Activity: Only one span of the material below is wanted. Output it exactly, from the line with "Clear sorting order icon" through the line with "Task: Open the Permission tab", without any pictures.

Exercise data:
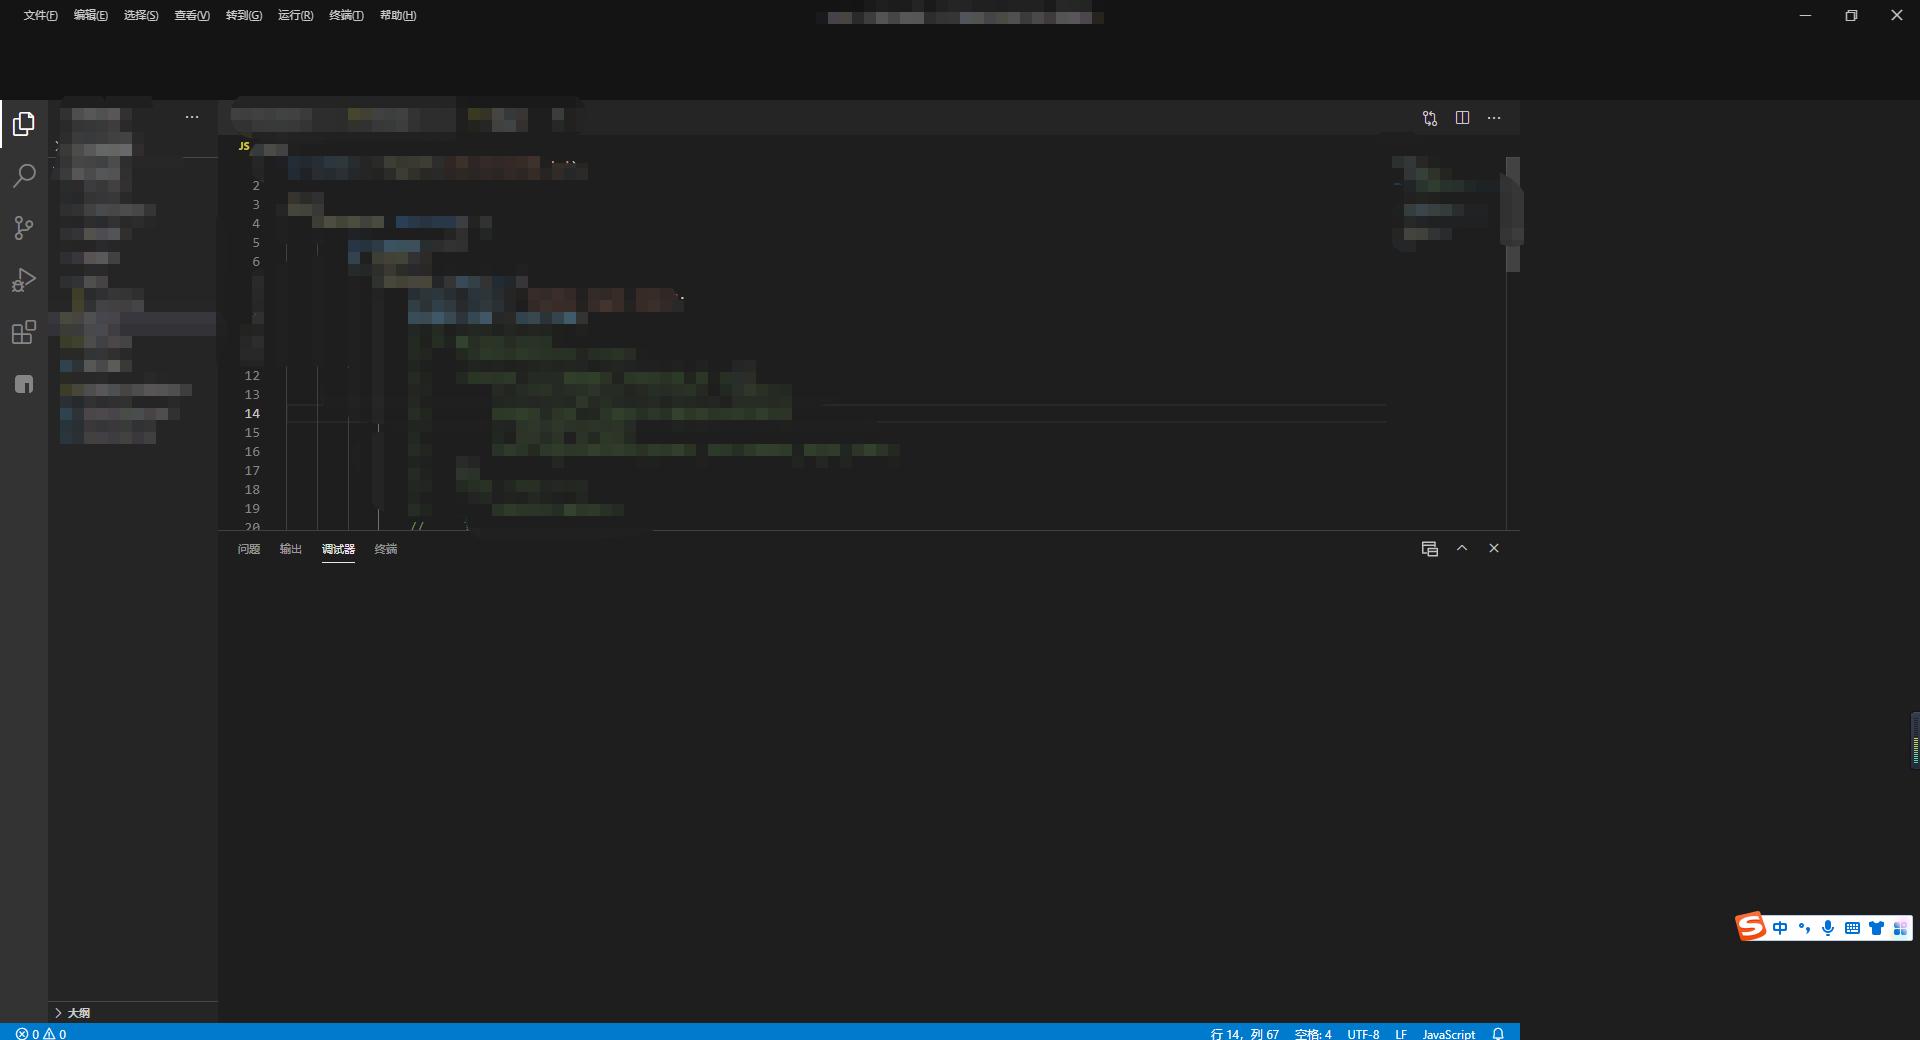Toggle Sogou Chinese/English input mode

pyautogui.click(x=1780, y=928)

---

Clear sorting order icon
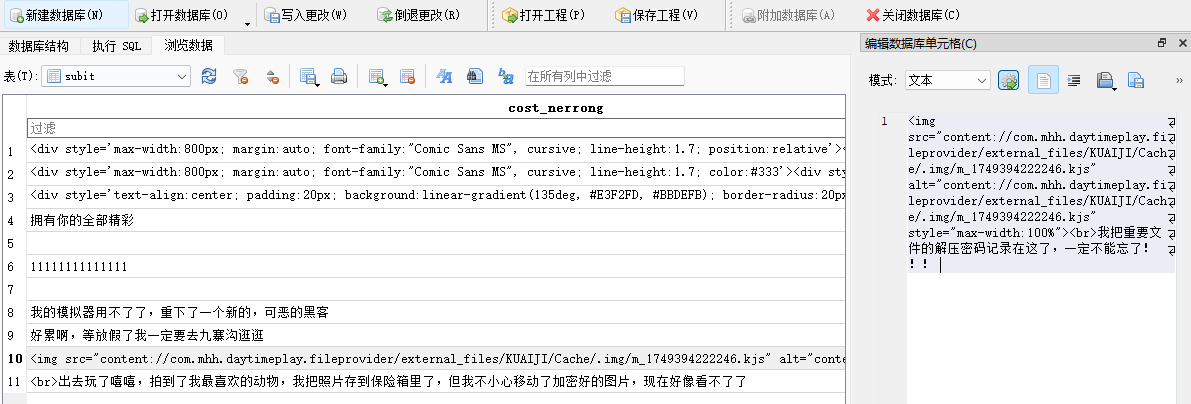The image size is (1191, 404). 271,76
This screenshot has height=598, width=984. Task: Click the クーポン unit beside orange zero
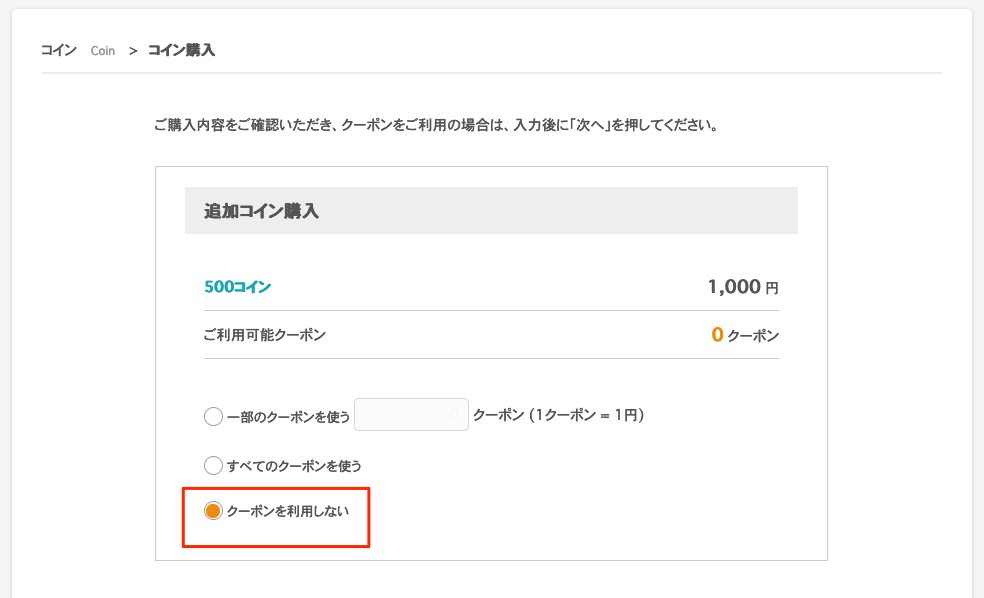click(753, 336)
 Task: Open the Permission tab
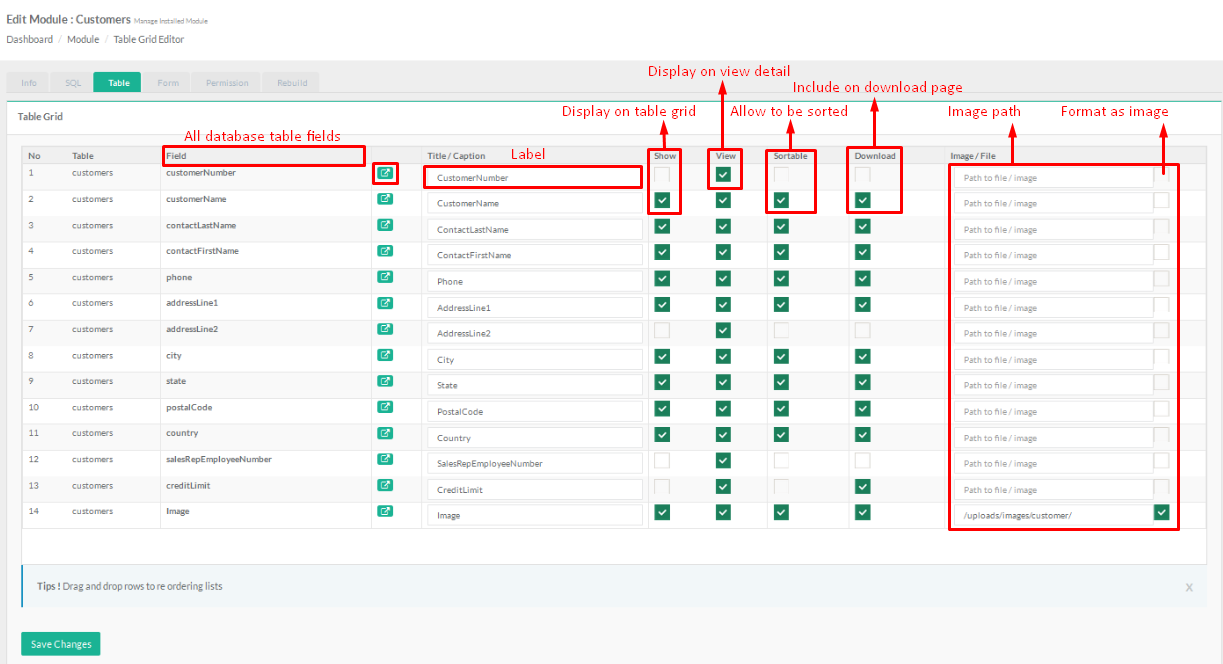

Response to the exercise:
Clear sorting order icon
The image size is (1191, 404). 271,76
This screenshot has height=598, width=984. Task: Click the クーポン unit beside orange zero
click(753, 336)
 Task: Open the Permission tab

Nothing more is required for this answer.